---
name: differential-verification
description: Use when verifying a hardware DUT (a CPU core, FPGA, or netlist) against a golden reference model, building coverage-guided fuzzing, or detecting where silicon diverges from a simulator like Spike, an emulator, or SPICE
---

# Differential Verification

## Overview

You trust a design by running it against something you already trust and comparing. The DUT (device under test) executes a stimulus; a golden reference model executes the same stimulus; you compare the resulting state. A mismatch is a bug in one of them, and finding which is the work.

**Core principle:** Same stimulus, two executors, compare state. Everything else (fuzzing, coverage, campaigns) exists to generate good stimulus and to localize the divergence. The comparison is only as good as the state you capture and how honestly you name it.

## When to Use

- Checking a CPU core against an ISA simulator (Spike, an emulator)
- Checking an FPGA's observed outputs against a golden function
- Checking a netlist against a circuit simulation (SPICE/ngspice)
- Building a coverage-guided fuzzer for any of the above
- Comparing silicon behavior to a simulator and chasing where they disagree

## The Core Loop

```
generate stimulus -> run on DUT -> capture DUT state
                  -> run on golden model -> capture golden state
                  -> compare -> divergence? report : record coverage
```

1. **One stimulus, two runs.** Drive the DUT and the reference with the identical input (the same program, the same vector, the same netlist excitation).
2. **Capture comparable state.** Final register file, memory regions, PC, retired-instruction trace, or node activity, whatever both sides can produce.
3. **Compare honestly.** A field you read but record as "absent" or `false` is a false pass waiting to happen. Make sure a captured value is actually compared.

## Name State By The Hardware, Not The ABI

Capture and compare register state under raw hardware names: `x0..x31`, `pc`, raw CSR names.
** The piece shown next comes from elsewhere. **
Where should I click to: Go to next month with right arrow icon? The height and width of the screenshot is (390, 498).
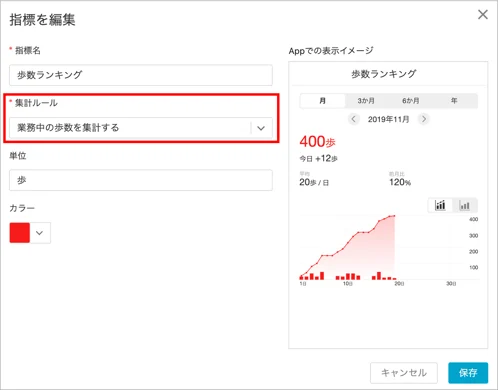[x=424, y=119]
ABI aliases (`a0`, `ra`, `sp`) are a rendering concern for the frontend only. If the comparison layer speaks ABI names, two tools will eventually disagree about which physical register `a0` is and you'll chase a phantom mismatch.

## Coverage-Guided Fuzzing

Random stimulus plateaus fast. Close the loop with coverage:

- **Match the model to the hardware it stands in for.** When the golden side is a sim model of a registered memory, give it the SAME read latency as the real FPGA primitive (a registered BRAM read is latency 1). A faster sim model verifies behavior the silicon will not have. See `fpga-synthesis-fit`.
- **Maintain a coverage map** (which PCs/edges/encodings/nodes the corpus has exercised) fed by a real coverage source on the executor.
- **Favor novelty.** A power scheduler should spend more energy on seeds that hit new coverage, less on seeds that retread.
- **Layer the generator.** A structured layer emits legal programs (for a CPU, lower randomized IR to legal machine code, for example via a real codegen backend); a raw layer emits corner-case encodings the structured layer would never produce. You need both: legal-but-weird and illegal-but-revealing.
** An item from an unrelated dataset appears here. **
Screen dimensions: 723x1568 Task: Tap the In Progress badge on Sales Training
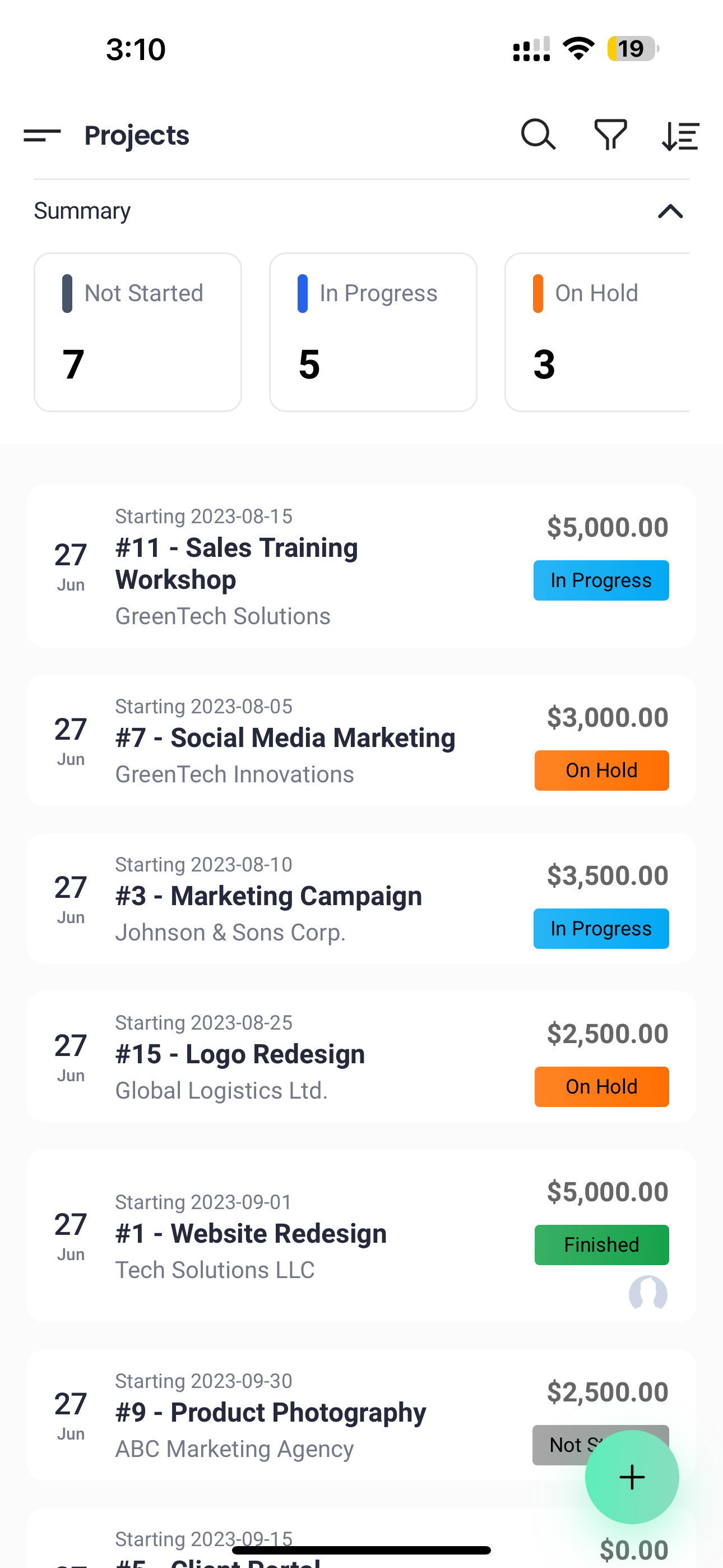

## Coverage Divergence Is Itself A Signal

Track coverage on *both* the simulator and the silicon. When the same stimulus exercises different coverage on the two, that divergence is a finding in its own right, even before an architectural state mismatch shows up. An optional strict mode can flip the verdict on coverage divergence alone.
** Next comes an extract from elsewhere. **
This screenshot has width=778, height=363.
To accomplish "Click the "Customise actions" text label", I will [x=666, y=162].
## Localizing A Divergence

When state mismatches:

1. Confirm the stimulus was truly identical (same entry PC, same loaded segments, same memory init). Plenty of "bugs" are setup skew.
2. Shrink the stimulus to the minimal failing case.
3. Compare step-by-step (per-instruction or per-cycle) to find the first point of divergence, not just the end state.
4. Then decide which side is wrong. The golden model is not automatically right; reference models have bugs too.

## Red Flags

| Smell | Do instead |
|-------|------------|
| Reading a value but recording it as absent/false | Verify captured fields are actually compared |
| State keyed by ABI names | Key by hardware names, render ABI on the frontend |
| Pure random fuzzing | Coverage-guided with a novelty scheduler |
| Only comparing final state | Find the first diverging step |
| Assuming the golden model is correct | Localize, then decide which side is wrong |
| Strict checks toggled off to get a pass | Fix the divergence; see silicon-grade-discipline |

## Midstall House Style

- Heimdall is the reference: Rust post-silicon verification for Aegis FPGA and the River CPU, coverage-guided fuzzer, golden models include Spike (one-shot), a native emulator, and ngspice for netlists. State keys are `x0..x31`/`pc`/raw CSR; ABI names are render-only.
- Library-first: the verification crates are usable as libraries, not just by the bundled CLI/daemon. Maximum test coverage, this goes to silicon.
- After every structural RTL change, re-run the full matrix; it catches off-by-one stalls, stale reads, and extend bugs a hand-picked test misses. See `rtl-area-timing`.
- No em dashes, no emoji. Pairs with `codegen-validation` (which uses this loop on generated code) and `fpga-bringup`.